Location thus plays a significant role in the construction of each image – Tse has photographed her subjects in locales as diverse as Kowloon Park, rail lines in Kwun Tong, and even in a manga store. “Each time we make a photograph,” she says, “the prompt that I give each person is ‘is there a space in Hong Kong that has significance or meaning to you? Is there a space you can find that is yours and you can feel comfortable in and connected to?’” Places and spaces, though, are necessarily ephemeral. “Even if you find a sanctuary,” says Tse, “there’s an inevitable erosion and an inevitable sense of loss. Is it ever possible to have ownership of this city?”
Domestic spaces are also explored, and the subjects who opened up their homes to Tse are also quite varied. There are LGBTI singles and couples, and of various ages. Tellingly, an image of a lounging lesbian couple in their 40s is placed next to a portrait of a significantly younger lesbian couple in their Sham Shui Po apartment. Though the setting of each image suggests a difference in socioeconomic status, they both also have a powerful common thread. “I wanted to show that you can have a really non-eventful, almost boring Sunday breakfast, just reading the paper, and that’s part of being queer, too,” says Tse. “Queer bodies are often oversexualised. I wanted this edit to show the other side of how queer bodies are normally imaged.”

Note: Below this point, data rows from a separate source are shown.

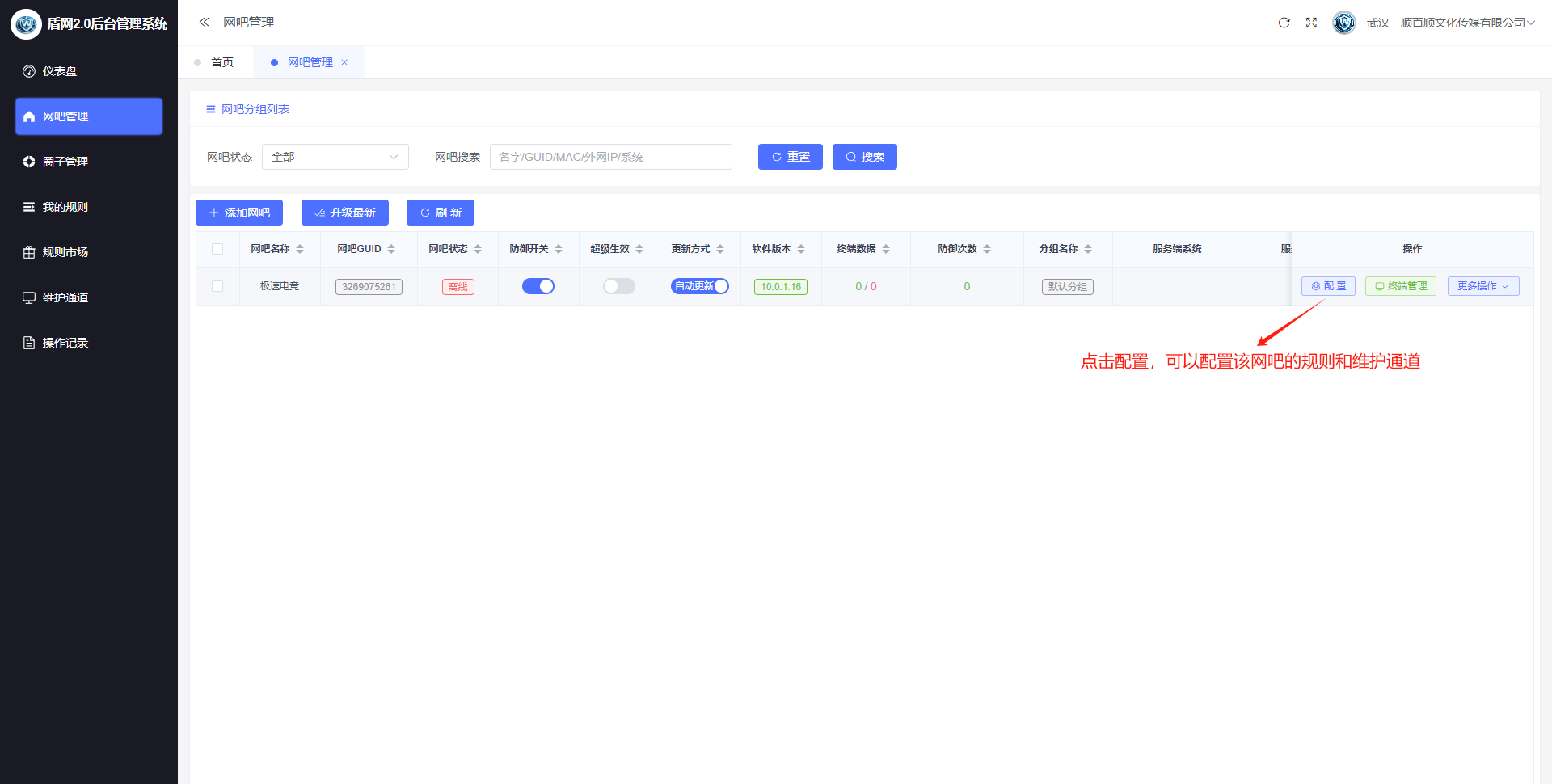Check the select-all checkbox in table header
Viewport: 1552px width, 784px height.
pos(217,249)
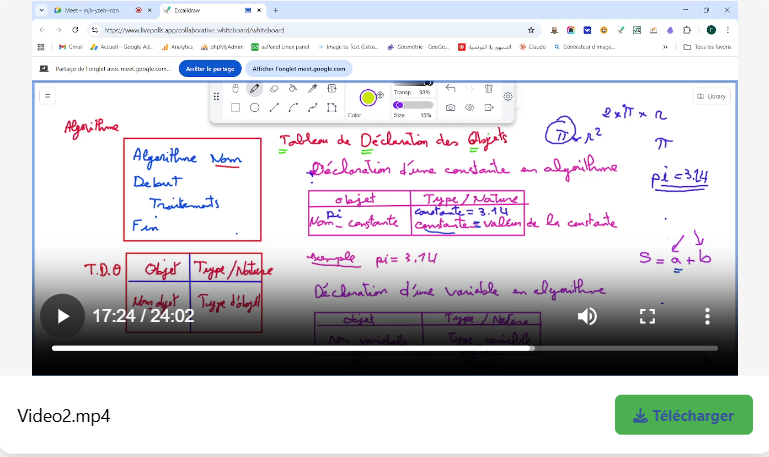Screen dimensions: 769x457
Task: Select the eraser tool
Action: [x=274, y=89]
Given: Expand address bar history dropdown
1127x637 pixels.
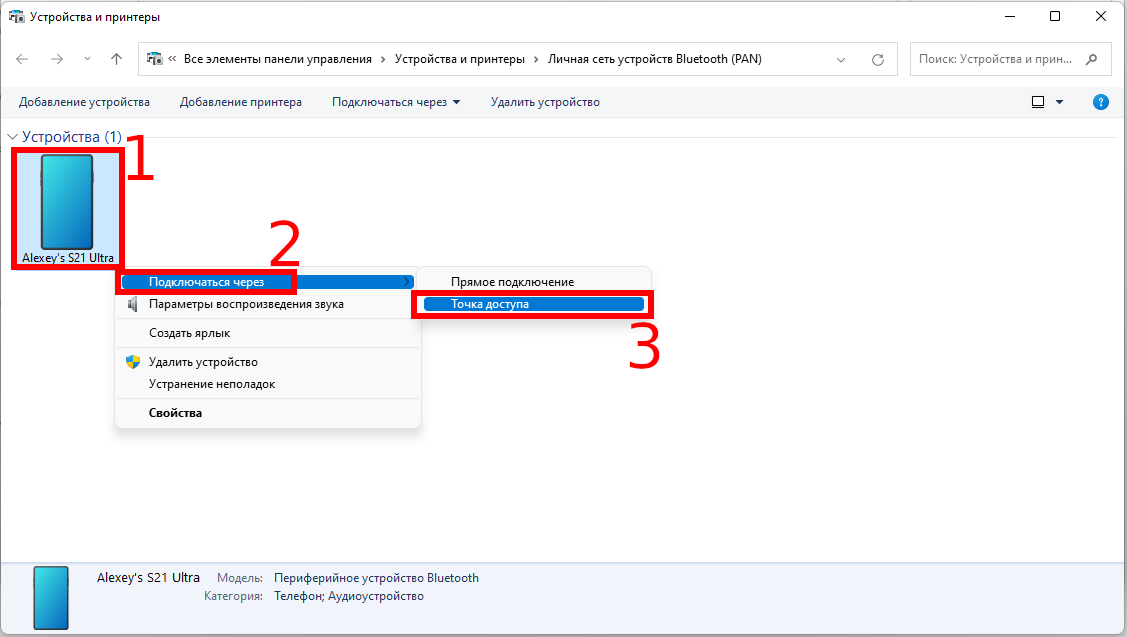Looking at the screenshot, I should (x=841, y=59).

Indeed, the collection of nearly 30 images is but an edit of an ongoing series. Tse estimates that the number of photos now totals around 70, though the rhythm of the photo-taking is at best staccato – Tse spends her summers in Hong Kong but lives full-time in New York with her wife, maintaining a busy work schedule and lecturing in photography at institutions including Yale. Does she foresee a situation when her project will come to an end? “I don’t think it’s going to stop,” she says. “I don’t think it has to. I mean, I’ll stop when I feel like I’m taking the same pictures over and over again, but it still feels new each time. Everyone has been so incredibly giving and amazing. And everyone’s stories are totally different.”